*** EXERCISE MATERIAL ***

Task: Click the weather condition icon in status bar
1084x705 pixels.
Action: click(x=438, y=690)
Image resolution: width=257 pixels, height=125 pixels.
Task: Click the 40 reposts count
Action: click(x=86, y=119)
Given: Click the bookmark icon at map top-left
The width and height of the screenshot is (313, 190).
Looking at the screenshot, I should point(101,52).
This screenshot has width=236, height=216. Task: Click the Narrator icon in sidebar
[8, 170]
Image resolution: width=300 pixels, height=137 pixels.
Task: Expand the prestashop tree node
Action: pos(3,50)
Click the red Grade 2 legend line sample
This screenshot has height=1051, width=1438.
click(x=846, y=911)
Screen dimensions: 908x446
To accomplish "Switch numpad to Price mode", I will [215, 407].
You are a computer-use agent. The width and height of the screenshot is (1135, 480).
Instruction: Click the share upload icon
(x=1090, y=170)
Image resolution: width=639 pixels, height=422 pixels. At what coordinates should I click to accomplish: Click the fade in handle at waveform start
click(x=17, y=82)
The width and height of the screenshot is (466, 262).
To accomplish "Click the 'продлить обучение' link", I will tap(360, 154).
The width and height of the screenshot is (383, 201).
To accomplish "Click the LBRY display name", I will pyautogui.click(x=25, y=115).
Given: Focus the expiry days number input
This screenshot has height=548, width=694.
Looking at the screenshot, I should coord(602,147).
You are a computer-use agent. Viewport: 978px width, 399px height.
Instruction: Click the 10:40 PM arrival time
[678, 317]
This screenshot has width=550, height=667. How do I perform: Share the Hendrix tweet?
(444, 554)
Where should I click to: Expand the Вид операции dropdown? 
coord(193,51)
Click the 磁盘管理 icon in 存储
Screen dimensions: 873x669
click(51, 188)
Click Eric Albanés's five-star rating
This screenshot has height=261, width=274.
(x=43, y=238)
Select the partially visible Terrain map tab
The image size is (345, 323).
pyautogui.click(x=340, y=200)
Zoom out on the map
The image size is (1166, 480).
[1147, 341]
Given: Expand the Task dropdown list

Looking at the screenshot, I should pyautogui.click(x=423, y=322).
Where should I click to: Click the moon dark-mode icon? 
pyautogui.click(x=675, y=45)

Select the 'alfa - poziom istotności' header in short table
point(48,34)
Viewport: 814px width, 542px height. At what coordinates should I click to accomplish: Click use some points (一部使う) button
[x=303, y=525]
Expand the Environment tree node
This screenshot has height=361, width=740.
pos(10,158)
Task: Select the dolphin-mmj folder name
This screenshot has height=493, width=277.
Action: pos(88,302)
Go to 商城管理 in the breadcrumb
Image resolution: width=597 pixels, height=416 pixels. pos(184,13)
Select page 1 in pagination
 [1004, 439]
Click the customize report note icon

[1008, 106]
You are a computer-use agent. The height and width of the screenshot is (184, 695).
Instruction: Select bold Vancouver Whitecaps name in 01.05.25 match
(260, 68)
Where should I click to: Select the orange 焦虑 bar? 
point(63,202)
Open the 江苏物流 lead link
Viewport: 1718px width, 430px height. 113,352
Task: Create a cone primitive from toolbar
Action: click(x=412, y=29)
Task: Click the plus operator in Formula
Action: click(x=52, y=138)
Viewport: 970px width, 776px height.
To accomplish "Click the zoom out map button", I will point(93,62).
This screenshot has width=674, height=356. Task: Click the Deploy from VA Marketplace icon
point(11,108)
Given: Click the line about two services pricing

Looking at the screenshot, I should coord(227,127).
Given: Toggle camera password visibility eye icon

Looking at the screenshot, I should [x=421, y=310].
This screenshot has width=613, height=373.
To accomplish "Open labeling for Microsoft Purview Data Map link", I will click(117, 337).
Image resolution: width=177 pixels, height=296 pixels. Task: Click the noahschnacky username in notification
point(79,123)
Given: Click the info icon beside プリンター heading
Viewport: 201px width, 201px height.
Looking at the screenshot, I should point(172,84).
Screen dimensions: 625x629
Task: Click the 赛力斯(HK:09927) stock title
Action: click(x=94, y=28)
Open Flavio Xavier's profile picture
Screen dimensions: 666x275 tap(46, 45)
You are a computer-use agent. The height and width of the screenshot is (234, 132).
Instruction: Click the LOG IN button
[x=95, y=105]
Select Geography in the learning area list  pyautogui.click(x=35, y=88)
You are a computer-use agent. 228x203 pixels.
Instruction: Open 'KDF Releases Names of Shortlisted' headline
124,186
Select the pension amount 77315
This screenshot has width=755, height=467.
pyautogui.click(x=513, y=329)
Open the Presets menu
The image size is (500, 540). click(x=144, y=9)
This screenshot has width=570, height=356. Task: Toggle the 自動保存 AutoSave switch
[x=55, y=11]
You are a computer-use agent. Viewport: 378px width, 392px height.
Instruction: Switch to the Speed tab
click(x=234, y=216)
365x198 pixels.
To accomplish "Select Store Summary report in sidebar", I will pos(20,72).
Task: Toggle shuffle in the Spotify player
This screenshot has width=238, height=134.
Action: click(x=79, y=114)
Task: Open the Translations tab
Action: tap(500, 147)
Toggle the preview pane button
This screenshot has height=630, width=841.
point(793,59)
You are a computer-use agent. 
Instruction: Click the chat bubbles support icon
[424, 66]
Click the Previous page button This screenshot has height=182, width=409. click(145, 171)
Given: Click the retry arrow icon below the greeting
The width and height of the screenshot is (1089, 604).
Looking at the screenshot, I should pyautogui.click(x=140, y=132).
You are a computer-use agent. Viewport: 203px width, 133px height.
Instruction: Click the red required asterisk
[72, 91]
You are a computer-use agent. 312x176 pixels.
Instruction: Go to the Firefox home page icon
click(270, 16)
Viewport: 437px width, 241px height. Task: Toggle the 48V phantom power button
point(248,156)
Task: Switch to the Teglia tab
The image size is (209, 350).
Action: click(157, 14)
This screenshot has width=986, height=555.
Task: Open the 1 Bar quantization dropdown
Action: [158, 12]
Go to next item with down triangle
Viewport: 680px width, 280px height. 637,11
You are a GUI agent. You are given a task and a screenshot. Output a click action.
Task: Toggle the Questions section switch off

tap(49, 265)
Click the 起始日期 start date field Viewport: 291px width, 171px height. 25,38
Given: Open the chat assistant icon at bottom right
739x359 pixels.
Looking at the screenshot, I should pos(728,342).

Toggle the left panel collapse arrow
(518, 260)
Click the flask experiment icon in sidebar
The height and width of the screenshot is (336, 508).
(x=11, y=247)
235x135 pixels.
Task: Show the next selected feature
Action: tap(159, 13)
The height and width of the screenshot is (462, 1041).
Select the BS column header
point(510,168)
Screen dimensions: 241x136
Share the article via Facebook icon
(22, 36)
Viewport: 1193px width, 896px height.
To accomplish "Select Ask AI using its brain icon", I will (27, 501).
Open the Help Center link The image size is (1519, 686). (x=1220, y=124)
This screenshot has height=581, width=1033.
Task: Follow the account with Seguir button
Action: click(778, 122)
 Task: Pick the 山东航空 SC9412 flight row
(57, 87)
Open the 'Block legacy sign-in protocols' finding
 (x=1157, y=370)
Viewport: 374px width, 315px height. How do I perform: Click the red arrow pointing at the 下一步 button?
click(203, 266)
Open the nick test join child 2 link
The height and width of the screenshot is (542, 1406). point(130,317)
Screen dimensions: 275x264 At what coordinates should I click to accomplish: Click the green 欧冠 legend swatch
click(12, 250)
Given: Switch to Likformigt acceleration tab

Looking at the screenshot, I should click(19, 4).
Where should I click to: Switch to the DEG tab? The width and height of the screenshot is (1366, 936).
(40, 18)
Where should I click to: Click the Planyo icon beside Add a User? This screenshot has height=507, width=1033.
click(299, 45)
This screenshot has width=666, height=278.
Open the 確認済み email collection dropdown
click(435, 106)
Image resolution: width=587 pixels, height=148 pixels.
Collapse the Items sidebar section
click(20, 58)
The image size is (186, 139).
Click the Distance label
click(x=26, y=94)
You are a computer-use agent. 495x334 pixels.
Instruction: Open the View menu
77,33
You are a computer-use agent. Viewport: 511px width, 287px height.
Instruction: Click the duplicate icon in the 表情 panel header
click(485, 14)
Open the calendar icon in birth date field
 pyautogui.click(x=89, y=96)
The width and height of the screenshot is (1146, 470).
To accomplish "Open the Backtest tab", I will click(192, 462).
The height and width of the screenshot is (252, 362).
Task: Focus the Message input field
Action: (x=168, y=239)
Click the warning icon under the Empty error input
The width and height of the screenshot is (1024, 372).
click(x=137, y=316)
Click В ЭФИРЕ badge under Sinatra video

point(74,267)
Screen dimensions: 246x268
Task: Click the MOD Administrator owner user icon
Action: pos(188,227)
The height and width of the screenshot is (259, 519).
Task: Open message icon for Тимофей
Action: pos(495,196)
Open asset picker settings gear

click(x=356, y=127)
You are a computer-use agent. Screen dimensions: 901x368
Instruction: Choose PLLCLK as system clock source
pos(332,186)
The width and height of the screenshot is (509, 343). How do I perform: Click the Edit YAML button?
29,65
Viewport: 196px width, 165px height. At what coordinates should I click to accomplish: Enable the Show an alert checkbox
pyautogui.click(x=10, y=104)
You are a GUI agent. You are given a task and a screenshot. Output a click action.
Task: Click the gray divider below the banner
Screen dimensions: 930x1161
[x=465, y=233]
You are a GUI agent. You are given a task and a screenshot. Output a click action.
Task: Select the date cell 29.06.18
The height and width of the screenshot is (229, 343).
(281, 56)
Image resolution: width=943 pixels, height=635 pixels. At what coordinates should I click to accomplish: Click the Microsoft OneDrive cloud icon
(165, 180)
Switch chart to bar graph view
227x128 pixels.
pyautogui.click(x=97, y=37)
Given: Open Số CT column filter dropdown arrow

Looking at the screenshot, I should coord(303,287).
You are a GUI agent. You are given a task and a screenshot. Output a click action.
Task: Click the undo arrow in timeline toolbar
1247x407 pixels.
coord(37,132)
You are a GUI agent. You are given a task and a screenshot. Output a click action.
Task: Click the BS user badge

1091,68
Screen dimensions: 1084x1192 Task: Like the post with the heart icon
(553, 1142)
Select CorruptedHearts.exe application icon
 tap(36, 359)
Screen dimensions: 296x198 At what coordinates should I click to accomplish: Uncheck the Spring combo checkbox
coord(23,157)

*** End of EXERCISE MATERIAL ***

* TASK DESCRIPTION *
For this task, copy exactly the line with "Select CorruptedHearts.exe application icon" and the lines that come after it, stopping at the end of the material above.

* OUTPUT OF THE TASK *
Select CorruptedHearts.exe application icon
 tap(36, 359)
Screen dimensions: 296x198 At what coordinates should I click to accomplish: Uncheck the Spring combo checkbox
coord(23,157)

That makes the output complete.